COURTHOUSE — The Virginia Beach City Council may consider putting a referendum on the November ballot that could lead to big changes to the way people choose local elected leaders representing specific voting districts.
A proposal by City Councilmember Jessica Abbott, who represents the Kempsville District, would ask whether representatives of the seven district seats should be selected from voters who reside only within those respective districts.
Voters from throughout Virginia Beach now pick district representatives, even if voters do not live in the district. Language proposed by Abbott specifies City Council seats, but, since City Council districts correspond with School Board districts, change would likely apply to both.
Under the city’s current hybrid election system, there are at-large seats and district seats. People elected to represent districts must live within the district, but, again, voters from throughout the city elect them to office. At-large representatives are represented by someone from anywhere in the city and are selected by all city voters, and, on the City Council, that goes for the mayor, too.
The City Council is scheduled to hold a public hearing on draft language for a referendum question on Tuesday, July 21, during its meeting at 6 p.m. at City Hall. The council also wants to hear whether people think they should vote to put the question on the ballot, which would require action by the City Council at the following meeting.
Abbott discussed the need to revisit the system for local elections during the City Council retreat in February, when she said a generation of Virginia Beach citizens have never had the chance to weigh in on how they select their local leaders. District voting was last on the ballot in 1996.
“Referendums to change the city charter are ideally conducted during the highest voter turnout elections, usually during Presidential cycles,” Abbott wrote in a statement posted to social media on Thursday, July 16. “Also, the earliest that it could be implemented would be 2021 after the updating and redrawing of districts, which would be after the upcoming census. We can agree that much has changed in Virginia Beach over the past 24 years, and I believe we need a reliable, updated indicator of support for the issue from the public.”
Some proponents of change feel it would make elected leaders more responsive to people within the district they want to represent. Change could influence how answerable some district members of the City Council and School Board may be to people outside their districts if those voters are not part of the process of electing them.

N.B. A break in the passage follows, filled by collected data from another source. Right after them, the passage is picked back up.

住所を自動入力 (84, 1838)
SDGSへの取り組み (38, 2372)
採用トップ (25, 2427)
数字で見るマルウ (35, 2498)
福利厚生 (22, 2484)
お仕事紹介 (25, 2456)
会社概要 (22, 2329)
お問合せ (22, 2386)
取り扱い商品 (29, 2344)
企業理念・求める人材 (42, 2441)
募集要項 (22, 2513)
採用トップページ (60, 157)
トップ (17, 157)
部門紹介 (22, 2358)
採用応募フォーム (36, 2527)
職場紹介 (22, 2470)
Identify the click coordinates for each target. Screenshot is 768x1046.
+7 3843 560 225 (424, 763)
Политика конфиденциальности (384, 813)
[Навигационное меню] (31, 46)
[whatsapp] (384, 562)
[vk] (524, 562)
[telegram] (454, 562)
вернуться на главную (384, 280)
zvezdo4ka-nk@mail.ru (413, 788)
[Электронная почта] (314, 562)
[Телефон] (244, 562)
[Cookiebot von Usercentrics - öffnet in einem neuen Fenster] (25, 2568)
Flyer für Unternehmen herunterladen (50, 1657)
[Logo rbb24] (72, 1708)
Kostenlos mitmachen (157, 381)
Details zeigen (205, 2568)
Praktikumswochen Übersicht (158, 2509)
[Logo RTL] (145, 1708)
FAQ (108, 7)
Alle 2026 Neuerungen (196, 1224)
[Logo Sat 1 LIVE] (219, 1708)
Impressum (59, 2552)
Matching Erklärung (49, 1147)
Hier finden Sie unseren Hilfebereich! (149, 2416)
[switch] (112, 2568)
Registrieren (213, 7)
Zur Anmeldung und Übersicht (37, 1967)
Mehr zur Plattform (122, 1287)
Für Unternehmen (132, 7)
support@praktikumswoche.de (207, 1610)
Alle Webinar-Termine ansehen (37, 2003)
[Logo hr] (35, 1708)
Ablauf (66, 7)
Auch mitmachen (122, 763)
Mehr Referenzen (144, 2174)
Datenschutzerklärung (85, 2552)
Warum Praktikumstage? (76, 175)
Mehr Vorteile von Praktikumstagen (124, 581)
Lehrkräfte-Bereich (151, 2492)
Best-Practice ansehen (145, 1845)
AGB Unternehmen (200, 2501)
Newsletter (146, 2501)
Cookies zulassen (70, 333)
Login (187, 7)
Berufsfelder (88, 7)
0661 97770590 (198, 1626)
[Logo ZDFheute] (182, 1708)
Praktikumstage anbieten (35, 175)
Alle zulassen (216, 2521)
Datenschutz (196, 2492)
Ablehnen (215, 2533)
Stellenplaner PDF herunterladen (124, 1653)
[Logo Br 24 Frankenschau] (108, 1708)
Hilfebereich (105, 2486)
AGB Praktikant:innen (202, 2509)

City Councilmember Barbara Henley, who represents the Princess Anne District, during an interview on Friday, July 17, said she does not support rushing a referendum question onto the ballot when the significance of such a change has not been discussed. The Princess Anne District includes much of the southern half of the city, including rural communities and the vast majority of the city’s farming industry. Henley, a farmer who lives in Pungo, said she cannot remember an at-large representative from the rural area of city.
“When we had this on the ballot the last time (in 1996) it was defeated because people realized they were going to be giving up six votes,” Henley said. “We have a unique system because we have a unique city. … What the people who set up our government realized is every member of council votes on each issue and, therefore, they should be responsible to every voter, no matter where they live.”

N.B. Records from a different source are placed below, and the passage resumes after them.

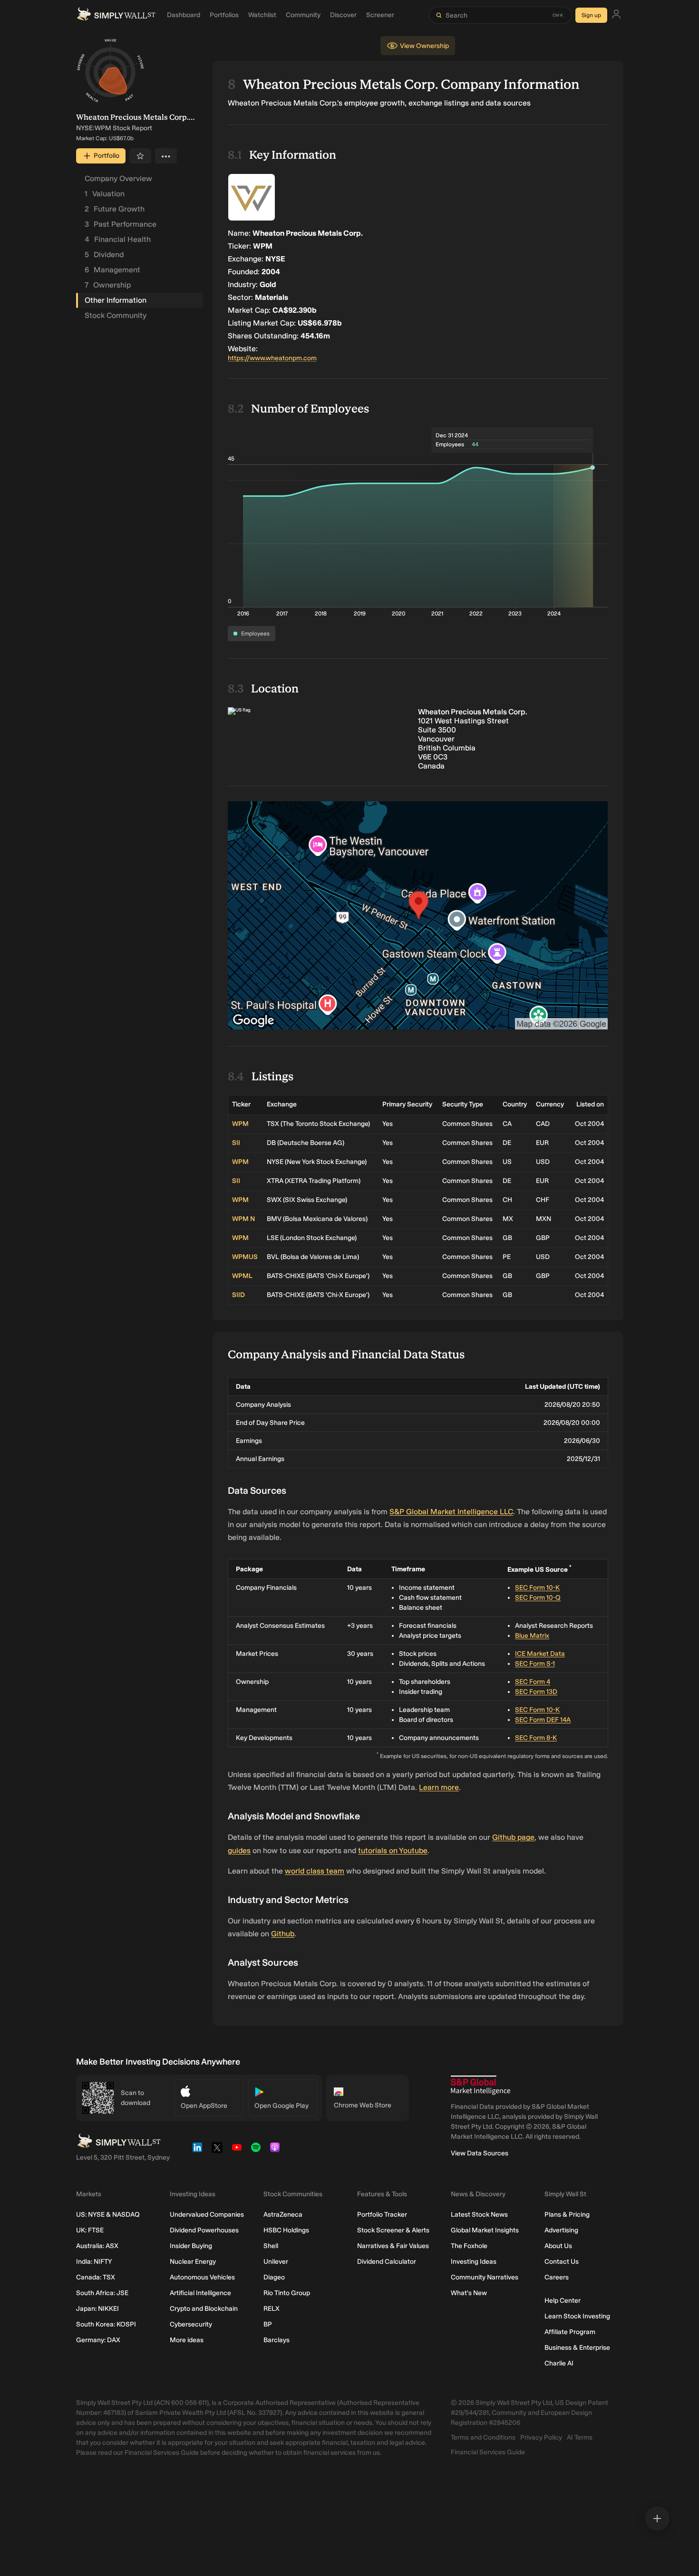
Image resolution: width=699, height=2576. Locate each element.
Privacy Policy (541, 2437)
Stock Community (115, 315)
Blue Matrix (532, 1636)
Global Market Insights (485, 2230)
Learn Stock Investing (577, 2316)
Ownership (108, 284)
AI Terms (579, 2437)
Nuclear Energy (193, 2262)
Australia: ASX (97, 2246)
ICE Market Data (540, 1654)
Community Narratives (484, 2277)
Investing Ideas (473, 2262)
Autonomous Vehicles (202, 2277)
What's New (469, 2293)
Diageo (274, 2277)
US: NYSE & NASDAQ (108, 2215)
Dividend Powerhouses (204, 2230)
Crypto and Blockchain (204, 2309)
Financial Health (118, 239)
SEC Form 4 (532, 1682)
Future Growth (115, 208)
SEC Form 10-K (537, 1588)
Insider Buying (191, 2246)
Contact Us (561, 2262)
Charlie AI (558, 2363)
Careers (556, 2277)
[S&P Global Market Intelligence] (480, 2085)
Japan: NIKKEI (97, 2309)
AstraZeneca (282, 2215)
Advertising (561, 2230)
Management (112, 269)
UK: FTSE (90, 2230)
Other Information (115, 300)
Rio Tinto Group (286, 2293)
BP (267, 2324)
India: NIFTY (94, 2262)
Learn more (439, 1787)
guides (239, 1850)
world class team (314, 1870)
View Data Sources (479, 2153)
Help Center (562, 2301)
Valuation (105, 193)
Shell (270, 2246)
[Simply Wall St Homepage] (116, 15)
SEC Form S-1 (535, 1664)
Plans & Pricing (567, 2215)
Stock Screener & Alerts (393, 2230)
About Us (558, 2246)
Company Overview (118, 178)
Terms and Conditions (483, 2437)
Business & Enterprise (577, 2348)
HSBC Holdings (286, 2230)
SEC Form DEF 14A (543, 1720)
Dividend (104, 254)
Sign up (591, 15)
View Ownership (424, 46)
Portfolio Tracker (382, 2215)
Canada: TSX (95, 2277)
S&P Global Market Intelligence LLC (451, 1511)
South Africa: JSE (102, 2293)
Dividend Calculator (386, 2262)
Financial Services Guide (488, 2452)
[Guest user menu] (616, 15)
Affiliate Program (569, 2332)
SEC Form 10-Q (538, 1598)
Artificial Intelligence (200, 2293)
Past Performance (120, 224)
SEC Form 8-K (536, 1738)
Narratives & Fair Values (393, 2246)
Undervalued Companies (207, 2215)
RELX (271, 2309)
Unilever (275, 2262)
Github (282, 1933)
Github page (513, 1837)
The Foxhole (469, 2246)
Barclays (276, 2340)
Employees (255, 633)
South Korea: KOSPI (106, 2324)
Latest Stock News (479, 2215)
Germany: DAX (98, 2340)
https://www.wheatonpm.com (272, 358)
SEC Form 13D (536, 1692)
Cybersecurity (191, 2324)
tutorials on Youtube (392, 1850)
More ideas (187, 2340)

Abbott addressed the proposal during a City Council informal session on Tuesday, July 14, saying 62 percent of the current electorate has never weighed in on district voting and this would give the city an “updated pulse” on the issue.

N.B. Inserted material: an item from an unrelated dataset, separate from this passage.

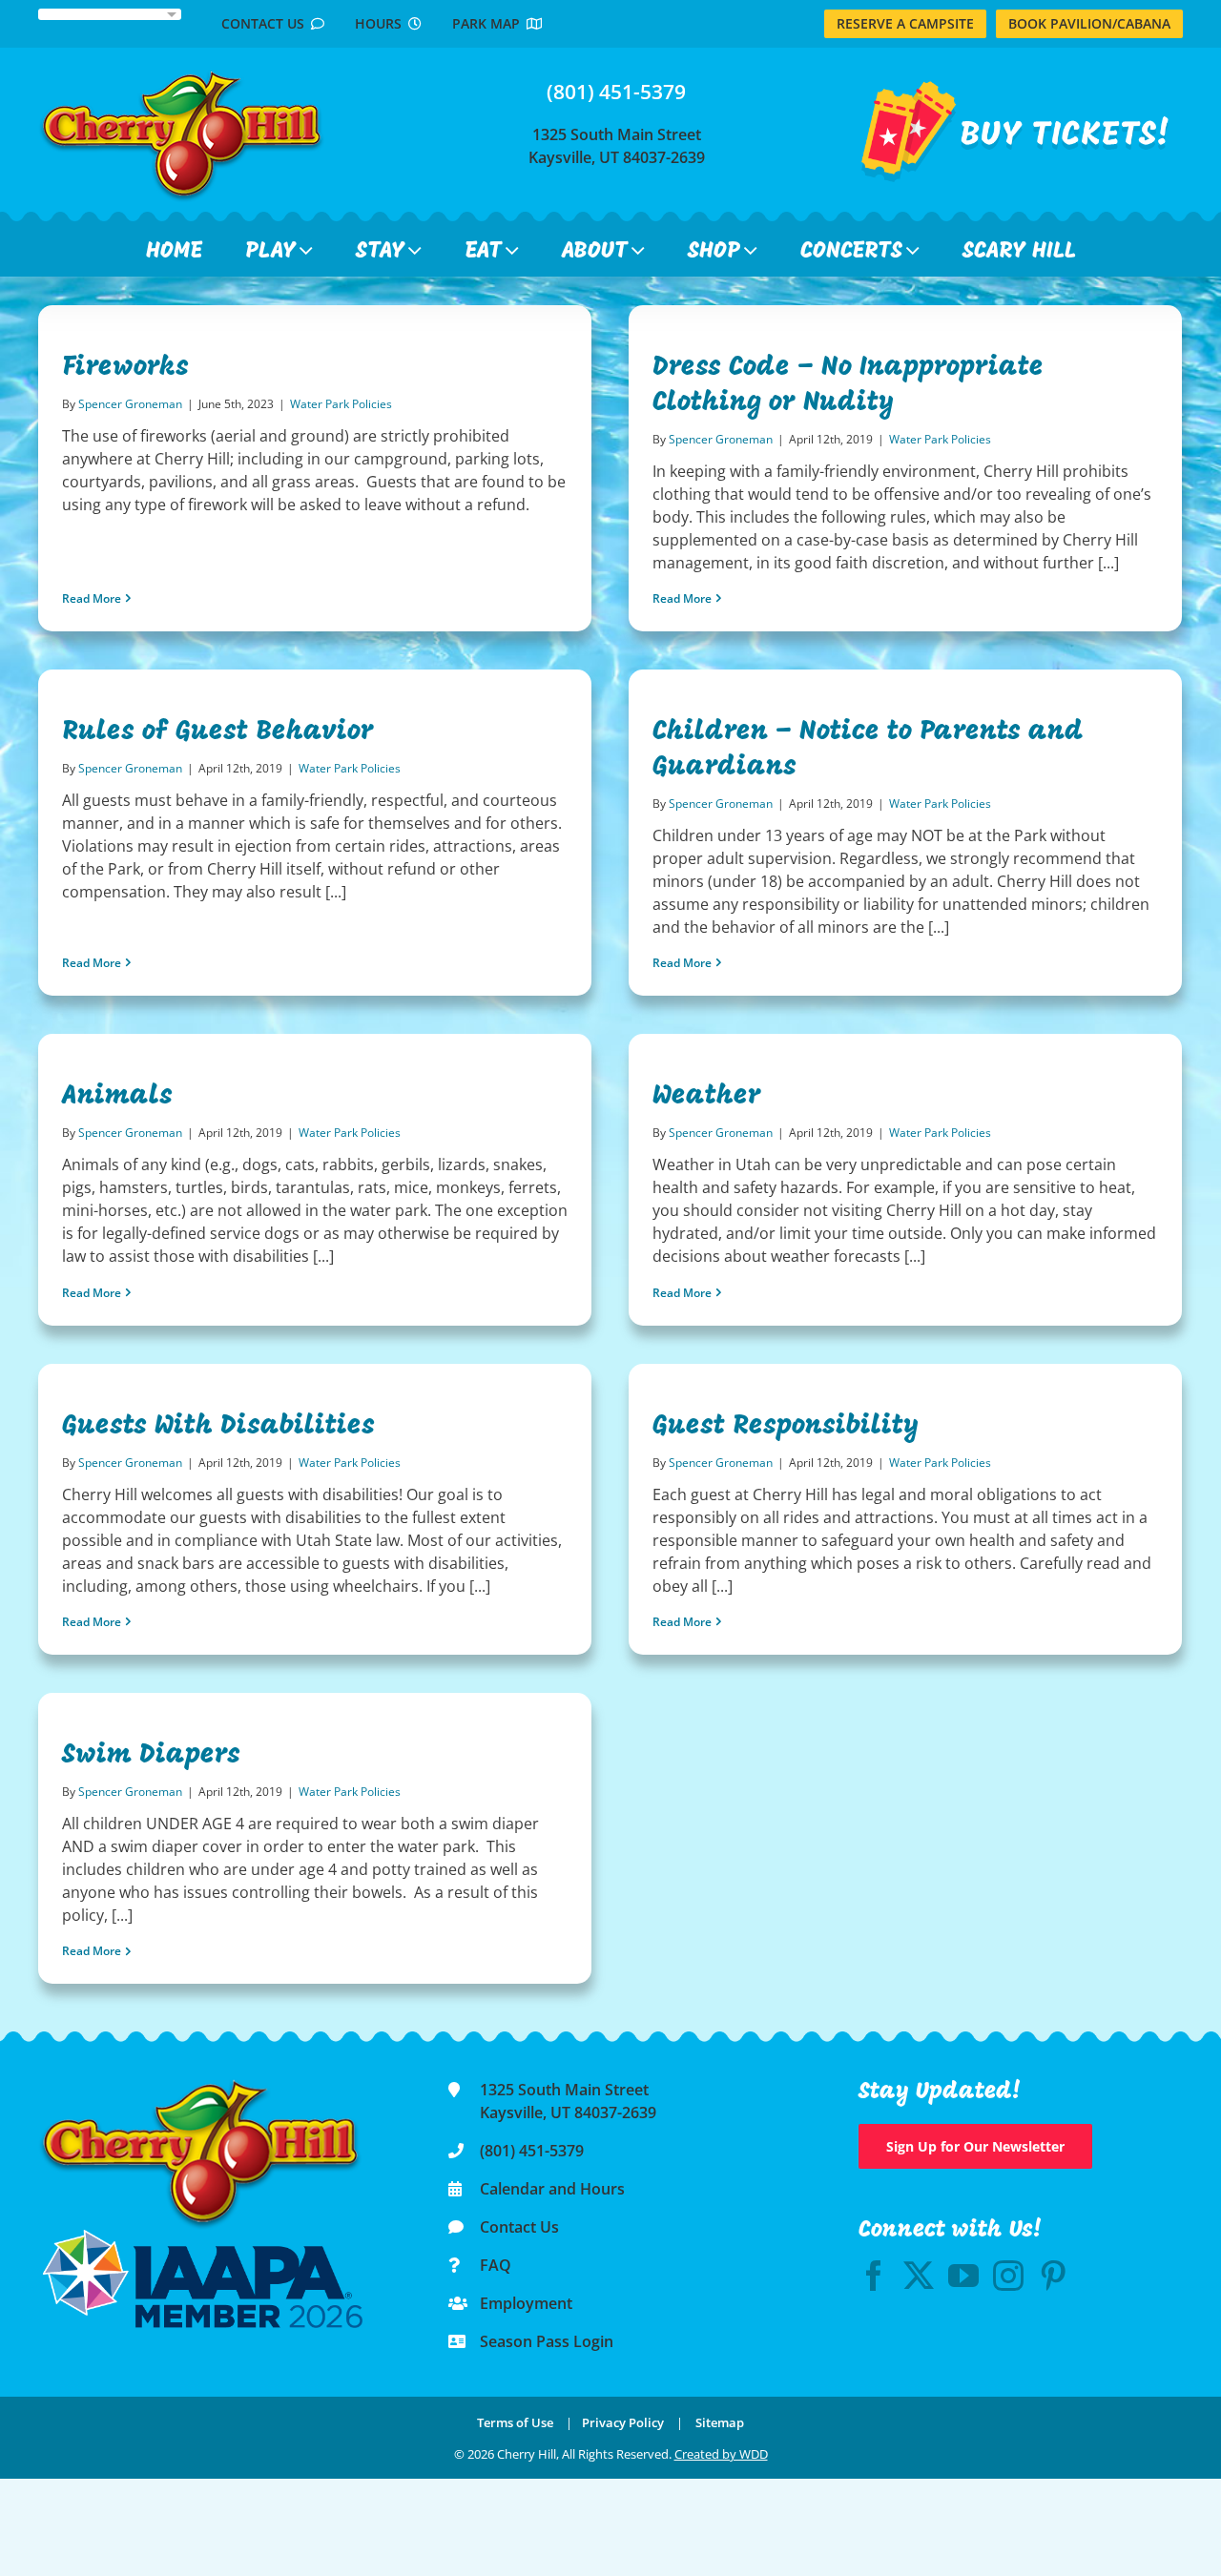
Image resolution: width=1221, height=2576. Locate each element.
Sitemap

City Councilmember John Moss, who holds an at-large seat, supported the effort, and he sought a public hearing prior to City Council considering whether to put the question on the ballot. He said — given the response to the light rail referendum in 2016, when voters rejected extending The Tide to Town Center — there should be no concern about voters understanding the question in a presidential election year, a concern expressed by some.
“I think we often underestimate just how informed the public really is and when we ask them something that they care about they participate a lot more than when we don’t,” Moss said during the July 14 meeting at City Hall.
Vice Mayor Jim Wood, who represents the Lynnhaven District, said this question is different from light rail, which came from a grassroots effort to place a question on the ballot.
“I haven’t heard anybody mention this issue, aside from Ms. Abbott, in years,” Wood said.
City Councilmember Guy Tower, who represents the Beach District, said the city should provide information about the pros and cons of the issue for the public. He also said he heard about it when running for office last year – and he also he encountered people who simply didn’t understand the hybrid system.
City Councilmember Sabrina Wooten, who represents the Centerville District, also said she supported asking the question, and noted that this was an issue when she ran for office.
City Councilmember Aaron Rouse, who holds an at-large seat, said the city should put the question to the people.
“This is a very interesting subject that comes up all the time in the community … whether they know or not how the voting system is that’s in place or the pros and cons of the district voting system or the at-large system,” Rouse said.
City Councilmember Rosemary Wilson, who holds an at-large seat, said he timing of this during the novel coronavirus pandemic could make it hard to get information out through events such as forums. “I’ve never seen an election like this,” she said.
“This will totally change our city for the future, and I think something of this magnitude needs a tremendous amount of public discussion,” Henley said during the meeting.
“This is quite a substantial change,” said City Councilmember Michael Berlucchi, who represents the Rose Hall District. “And it’s one that requires conversation, dialogue and carefully crafted language.”
He was among the people who supported including merits of the present system in the discussion while also agreeing the people should have a say about how they select their leaders. Moving the issue along too quickly could hurt a conversation about pros and cons, he added.